Given records =>
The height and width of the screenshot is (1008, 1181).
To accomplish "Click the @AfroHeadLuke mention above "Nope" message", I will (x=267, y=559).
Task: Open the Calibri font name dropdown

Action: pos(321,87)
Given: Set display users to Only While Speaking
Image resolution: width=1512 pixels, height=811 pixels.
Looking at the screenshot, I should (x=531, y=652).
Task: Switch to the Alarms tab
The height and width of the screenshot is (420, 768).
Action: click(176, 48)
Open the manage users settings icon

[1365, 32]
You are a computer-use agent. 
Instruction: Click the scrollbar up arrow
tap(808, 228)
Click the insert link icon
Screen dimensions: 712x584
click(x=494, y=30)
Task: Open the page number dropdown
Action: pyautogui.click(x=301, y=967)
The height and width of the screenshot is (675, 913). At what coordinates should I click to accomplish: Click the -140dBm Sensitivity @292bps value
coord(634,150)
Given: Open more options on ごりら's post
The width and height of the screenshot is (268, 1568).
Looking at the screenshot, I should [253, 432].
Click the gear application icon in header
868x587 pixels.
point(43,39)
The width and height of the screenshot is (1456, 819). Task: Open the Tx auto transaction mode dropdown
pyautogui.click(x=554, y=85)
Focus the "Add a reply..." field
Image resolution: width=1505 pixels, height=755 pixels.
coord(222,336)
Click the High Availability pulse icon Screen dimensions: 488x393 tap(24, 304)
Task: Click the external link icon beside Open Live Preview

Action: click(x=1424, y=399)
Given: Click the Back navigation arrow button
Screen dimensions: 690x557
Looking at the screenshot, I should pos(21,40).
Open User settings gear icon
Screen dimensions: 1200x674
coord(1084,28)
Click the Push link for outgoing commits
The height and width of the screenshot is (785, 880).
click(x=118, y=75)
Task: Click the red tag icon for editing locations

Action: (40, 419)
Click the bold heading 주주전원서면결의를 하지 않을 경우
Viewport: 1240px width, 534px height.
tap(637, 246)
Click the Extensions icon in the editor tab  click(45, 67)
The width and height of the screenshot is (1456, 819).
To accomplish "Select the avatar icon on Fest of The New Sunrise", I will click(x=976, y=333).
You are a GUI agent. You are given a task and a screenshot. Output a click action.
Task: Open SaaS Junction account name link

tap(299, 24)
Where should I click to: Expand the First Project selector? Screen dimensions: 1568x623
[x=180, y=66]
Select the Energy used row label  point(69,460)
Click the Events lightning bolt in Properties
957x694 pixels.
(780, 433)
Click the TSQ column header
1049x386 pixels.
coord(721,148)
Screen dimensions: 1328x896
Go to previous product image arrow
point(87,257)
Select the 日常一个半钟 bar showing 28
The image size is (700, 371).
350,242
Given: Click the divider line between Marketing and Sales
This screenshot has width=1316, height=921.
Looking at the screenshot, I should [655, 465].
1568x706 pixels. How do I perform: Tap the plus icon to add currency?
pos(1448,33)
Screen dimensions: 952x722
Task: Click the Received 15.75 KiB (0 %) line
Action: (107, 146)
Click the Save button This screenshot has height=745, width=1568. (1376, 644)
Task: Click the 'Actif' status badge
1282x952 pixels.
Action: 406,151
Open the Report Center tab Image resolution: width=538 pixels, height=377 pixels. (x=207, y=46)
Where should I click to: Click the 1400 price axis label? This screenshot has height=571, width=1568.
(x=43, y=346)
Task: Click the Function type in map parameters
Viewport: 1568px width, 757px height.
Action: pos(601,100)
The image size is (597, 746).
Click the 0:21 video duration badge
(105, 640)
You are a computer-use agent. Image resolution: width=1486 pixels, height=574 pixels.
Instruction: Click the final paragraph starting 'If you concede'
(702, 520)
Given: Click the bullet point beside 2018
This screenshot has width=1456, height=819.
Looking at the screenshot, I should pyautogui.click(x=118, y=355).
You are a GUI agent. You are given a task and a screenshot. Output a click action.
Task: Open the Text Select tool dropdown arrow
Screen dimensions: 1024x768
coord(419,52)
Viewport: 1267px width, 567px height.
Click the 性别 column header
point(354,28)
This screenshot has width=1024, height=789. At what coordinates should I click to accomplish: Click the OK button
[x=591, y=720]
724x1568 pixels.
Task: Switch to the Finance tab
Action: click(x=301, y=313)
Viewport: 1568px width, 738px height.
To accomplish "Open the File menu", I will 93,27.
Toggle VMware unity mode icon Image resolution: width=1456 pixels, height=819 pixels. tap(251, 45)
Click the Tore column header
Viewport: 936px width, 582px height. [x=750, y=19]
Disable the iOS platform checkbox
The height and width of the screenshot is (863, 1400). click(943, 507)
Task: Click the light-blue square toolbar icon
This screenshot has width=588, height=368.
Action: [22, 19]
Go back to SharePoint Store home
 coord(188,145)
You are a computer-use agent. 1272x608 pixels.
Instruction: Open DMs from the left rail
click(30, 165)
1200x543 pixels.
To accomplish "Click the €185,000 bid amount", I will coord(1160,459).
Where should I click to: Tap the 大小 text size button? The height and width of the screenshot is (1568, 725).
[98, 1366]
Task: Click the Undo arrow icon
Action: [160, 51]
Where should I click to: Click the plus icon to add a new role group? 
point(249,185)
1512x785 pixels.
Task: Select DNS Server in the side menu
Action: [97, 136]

Written task =>
Count the lines in the material above that contain the string "This", and give only that number.

Result below =>
6